[Entries supplied]
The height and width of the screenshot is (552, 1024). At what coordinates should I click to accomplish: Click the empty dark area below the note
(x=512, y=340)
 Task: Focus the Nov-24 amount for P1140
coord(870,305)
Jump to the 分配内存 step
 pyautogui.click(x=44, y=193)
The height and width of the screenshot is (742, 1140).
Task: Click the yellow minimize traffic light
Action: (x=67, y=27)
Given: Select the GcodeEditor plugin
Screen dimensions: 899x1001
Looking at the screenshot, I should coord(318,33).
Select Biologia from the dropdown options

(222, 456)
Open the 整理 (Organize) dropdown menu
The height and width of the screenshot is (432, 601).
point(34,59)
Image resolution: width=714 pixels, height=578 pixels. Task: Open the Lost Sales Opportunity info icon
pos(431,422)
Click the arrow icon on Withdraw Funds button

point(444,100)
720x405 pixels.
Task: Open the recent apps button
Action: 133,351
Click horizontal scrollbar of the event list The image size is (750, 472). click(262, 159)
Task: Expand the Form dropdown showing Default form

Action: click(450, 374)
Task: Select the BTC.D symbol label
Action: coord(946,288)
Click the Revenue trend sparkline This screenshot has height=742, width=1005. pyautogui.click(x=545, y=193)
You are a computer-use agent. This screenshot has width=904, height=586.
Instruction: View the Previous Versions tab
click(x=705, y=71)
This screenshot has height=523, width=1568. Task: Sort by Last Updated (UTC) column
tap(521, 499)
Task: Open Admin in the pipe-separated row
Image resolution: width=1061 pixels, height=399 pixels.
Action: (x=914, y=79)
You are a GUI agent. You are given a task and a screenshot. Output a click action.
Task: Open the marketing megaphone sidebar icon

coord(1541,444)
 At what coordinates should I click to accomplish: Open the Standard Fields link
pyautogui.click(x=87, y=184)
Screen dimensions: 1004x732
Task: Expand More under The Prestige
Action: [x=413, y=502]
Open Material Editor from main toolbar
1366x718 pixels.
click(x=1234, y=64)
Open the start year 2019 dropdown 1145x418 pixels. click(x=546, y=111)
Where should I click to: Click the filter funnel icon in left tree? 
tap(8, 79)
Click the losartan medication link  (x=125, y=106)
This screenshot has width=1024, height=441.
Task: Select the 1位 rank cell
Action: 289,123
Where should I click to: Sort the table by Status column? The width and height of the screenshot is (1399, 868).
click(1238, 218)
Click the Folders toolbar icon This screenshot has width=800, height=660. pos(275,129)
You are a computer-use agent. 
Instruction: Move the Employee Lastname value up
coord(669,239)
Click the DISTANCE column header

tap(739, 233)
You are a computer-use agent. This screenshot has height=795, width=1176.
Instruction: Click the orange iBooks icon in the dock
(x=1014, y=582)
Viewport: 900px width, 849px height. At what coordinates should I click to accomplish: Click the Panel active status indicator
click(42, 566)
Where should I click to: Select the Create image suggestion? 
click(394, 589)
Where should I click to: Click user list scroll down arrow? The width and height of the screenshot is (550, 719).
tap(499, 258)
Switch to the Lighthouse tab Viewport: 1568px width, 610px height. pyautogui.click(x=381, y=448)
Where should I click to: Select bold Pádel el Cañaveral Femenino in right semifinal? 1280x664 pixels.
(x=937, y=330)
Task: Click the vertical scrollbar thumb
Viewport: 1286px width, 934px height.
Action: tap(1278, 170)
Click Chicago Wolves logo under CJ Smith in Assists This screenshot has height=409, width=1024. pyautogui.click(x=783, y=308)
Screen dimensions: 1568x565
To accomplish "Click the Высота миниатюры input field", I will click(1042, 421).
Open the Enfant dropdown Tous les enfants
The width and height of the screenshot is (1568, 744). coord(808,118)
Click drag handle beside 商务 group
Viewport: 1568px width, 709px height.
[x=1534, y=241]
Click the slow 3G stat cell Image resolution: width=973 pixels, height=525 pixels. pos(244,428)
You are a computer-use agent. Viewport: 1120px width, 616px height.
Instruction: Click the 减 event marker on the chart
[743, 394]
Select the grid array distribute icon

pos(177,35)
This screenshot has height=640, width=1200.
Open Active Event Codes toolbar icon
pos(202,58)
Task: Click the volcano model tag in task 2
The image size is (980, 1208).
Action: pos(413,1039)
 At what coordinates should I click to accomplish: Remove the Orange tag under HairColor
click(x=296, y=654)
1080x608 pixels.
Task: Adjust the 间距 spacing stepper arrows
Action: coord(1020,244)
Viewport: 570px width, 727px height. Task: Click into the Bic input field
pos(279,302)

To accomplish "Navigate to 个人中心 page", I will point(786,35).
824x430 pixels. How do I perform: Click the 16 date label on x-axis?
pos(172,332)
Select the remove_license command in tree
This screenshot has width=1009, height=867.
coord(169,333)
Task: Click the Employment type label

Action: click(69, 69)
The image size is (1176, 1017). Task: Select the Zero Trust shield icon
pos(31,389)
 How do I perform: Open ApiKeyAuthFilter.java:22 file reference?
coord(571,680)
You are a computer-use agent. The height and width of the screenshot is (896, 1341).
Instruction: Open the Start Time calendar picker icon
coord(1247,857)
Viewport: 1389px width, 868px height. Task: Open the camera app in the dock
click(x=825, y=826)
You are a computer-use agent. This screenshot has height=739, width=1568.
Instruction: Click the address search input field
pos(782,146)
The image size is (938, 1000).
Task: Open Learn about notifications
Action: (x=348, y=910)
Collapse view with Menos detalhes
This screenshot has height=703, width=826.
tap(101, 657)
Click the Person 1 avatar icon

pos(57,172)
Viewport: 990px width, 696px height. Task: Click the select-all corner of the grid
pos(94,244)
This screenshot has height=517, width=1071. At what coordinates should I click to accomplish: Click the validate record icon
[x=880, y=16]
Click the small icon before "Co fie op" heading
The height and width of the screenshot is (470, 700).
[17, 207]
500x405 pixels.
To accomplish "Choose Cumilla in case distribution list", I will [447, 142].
[/Entries supplied]
What you need to do:
Set down each record above without changing a single word.

Problem solution:
The height and width of the screenshot is (552, 1024). At what coordinates should I click to accomplish: Click the empty dark area below the note
(x=512, y=340)
 Task: Focus the Nov-24 amount for P1140
coord(870,305)
Jump to the 分配内存 step
 pyautogui.click(x=44, y=193)
The height and width of the screenshot is (742, 1140).
Task: Click the yellow minimize traffic light
Action: (x=67, y=27)
Given: Select the GcodeEditor plugin
Screen dimensions: 899x1001
Looking at the screenshot, I should coord(318,33).
Select Biologia from the dropdown options

(222, 456)
Open the 整理 (Organize) dropdown menu
The height and width of the screenshot is (432, 601).
point(34,59)
Image resolution: width=714 pixels, height=578 pixels. Task: Open the Lost Sales Opportunity info icon
pos(431,422)
Click the arrow icon on Withdraw Funds button

point(444,100)
720x405 pixels.
Task: Open the recent apps button
Action: 133,351
Click horizontal scrollbar of the event list The image size is (750, 472). click(262, 159)
Task: Expand the Form dropdown showing Default form

Action: click(450, 374)
Task: Select the BTC.D symbol label
Action: coord(946,288)
Click the Revenue trend sparkline This screenshot has height=742, width=1005. pyautogui.click(x=545, y=193)
You are a computer-use agent. This screenshot has width=904, height=586.
Instruction: View the Previous Versions tab
click(x=705, y=71)
This screenshot has height=523, width=1568. Task: Sort by Last Updated (UTC) column
tap(521, 499)
Task: Open Admin in the pipe-separated row
Image resolution: width=1061 pixels, height=399 pixels.
Action: (x=914, y=79)
You are a GUI agent. You are given a task and a screenshot. Output a click action.
Task: Open the marketing megaphone sidebar icon

coord(1541,444)
 At what coordinates should I click to accomplish: Open the Standard Fields link
pyautogui.click(x=87, y=184)
Screen dimensions: 1004x732
Task: Expand More under The Prestige
Action: [x=413, y=502]
Open Material Editor from main toolbar
1366x718 pixels.
click(x=1234, y=64)
Open the start year 2019 dropdown 1145x418 pixels. click(x=546, y=111)
Where should I click to: Click the filter funnel icon in left tree? 
tap(8, 79)
Click the losartan medication link  (x=125, y=106)
This screenshot has width=1024, height=441.
Task: Select the 1位 rank cell
Action: 289,123
Where should I click to: Sort the table by Status column? The width and height of the screenshot is (1399, 868).
click(1238, 218)
Click the Folders toolbar icon This screenshot has width=800, height=660. pos(275,129)
You are a computer-use agent. 
Instruction: Move the Employee Lastname value up
coord(669,239)
Click the DISTANCE column header

tap(739, 233)
You are a computer-use agent. This screenshot has height=795, width=1176.
Instruction: Click the orange iBooks icon in the dock
(x=1014, y=582)
Viewport: 900px width, 849px height. At what coordinates should I click to accomplish: Click the Panel active status indicator
click(42, 566)
Where should I click to: Select the Create image suggestion? 
click(394, 589)
Where should I click to: Click user list scroll down arrow? The width and height of the screenshot is (550, 719).
tap(499, 258)
Switch to the Lighthouse tab Viewport: 1568px width, 610px height. pyautogui.click(x=381, y=448)
Where should I click to: Select bold Pádel el Cañaveral Femenino in right semifinal? 1280x664 pixels.
(x=937, y=330)
Task: Click the vertical scrollbar thumb
Viewport: 1286px width, 934px height.
Action: tap(1278, 170)
Click Chicago Wolves logo under CJ Smith in Assists This screenshot has height=409, width=1024. pyautogui.click(x=783, y=308)
Screen dimensions: 1568x565
To accomplish "Click the Высота миниатюры input field", I will click(1042, 421).
Open the Enfant dropdown Tous les enfants
The width and height of the screenshot is (1568, 744). coord(808,118)
Click drag handle beside 商务 group
Viewport: 1568px width, 709px height.
[x=1534, y=241]
Click the slow 3G stat cell Image resolution: width=973 pixels, height=525 pixels. pos(244,428)
You are a computer-use agent. Viewport: 1120px width, 616px height.
Instruction: Click the 减 event marker on the chart
[743, 394]
Select the grid array distribute icon

pos(177,35)
This screenshot has height=640, width=1200.
Open Active Event Codes toolbar icon
pos(202,58)
Task: Click the volcano model tag in task 2
The image size is (980, 1208).
Action: pos(413,1039)
 At what coordinates should I click to accomplish: Remove the Orange tag under HairColor
click(x=296, y=654)
1080x608 pixels.
Task: Adjust the 间距 spacing stepper arrows
Action: coord(1020,244)
Viewport: 570px width, 727px height. Task: Click into the Bic input field
pos(279,302)

To accomplish "Navigate to 个人中心 page", I will point(786,35).
824x430 pixels. How do I perform: Click the 16 date label on x-axis?
pos(172,332)
Select the remove_license command in tree
This screenshot has width=1009, height=867.
coord(169,333)
Task: Click the Employment type label

Action: click(69, 69)
The image size is (1176, 1017). Task: Select the Zero Trust shield icon
pos(31,389)
 How do I perform: Open ApiKeyAuthFilter.java:22 file reference?
coord(571,680)
You are a computer-use agent. The height and width of the screenshot is (896, 1341).
Instruction: Open the Start Time calendar picker icon
coord(1247,857)
Viewport: 1389px width, 868px height. Task: Open the camera app in the dock
click(x=825, y=826)
You are a computer-use agent. This screenshot has height=739, width=1568.
Instruction: Click the address search input field
pos(782,146)
The image size is (938, 1000).
Task: Open Learn about notifications
Action: (x=348, y=910)
Collapse view with Menos detalhes
This screenshot has height=703, width=826.
tap(101, 657)
Click the Person 1 avatar icon

pos(57,172)
Viewport: 990px width, 696px height. Task: Click the select-all corner of the grid
pos(94,244)
This screenshot has height=517, width=1071. At what coordinates should I click to accomplish: Click the validate record icon
[x=880, y=16]
Click the small icon before "Co fie op" heading
The height and width of the screenshot is (470, 700).
[17, 207]
500x405 pixels.
To accomplish "Choose Cumilla in case distribution list", I will [447, 142].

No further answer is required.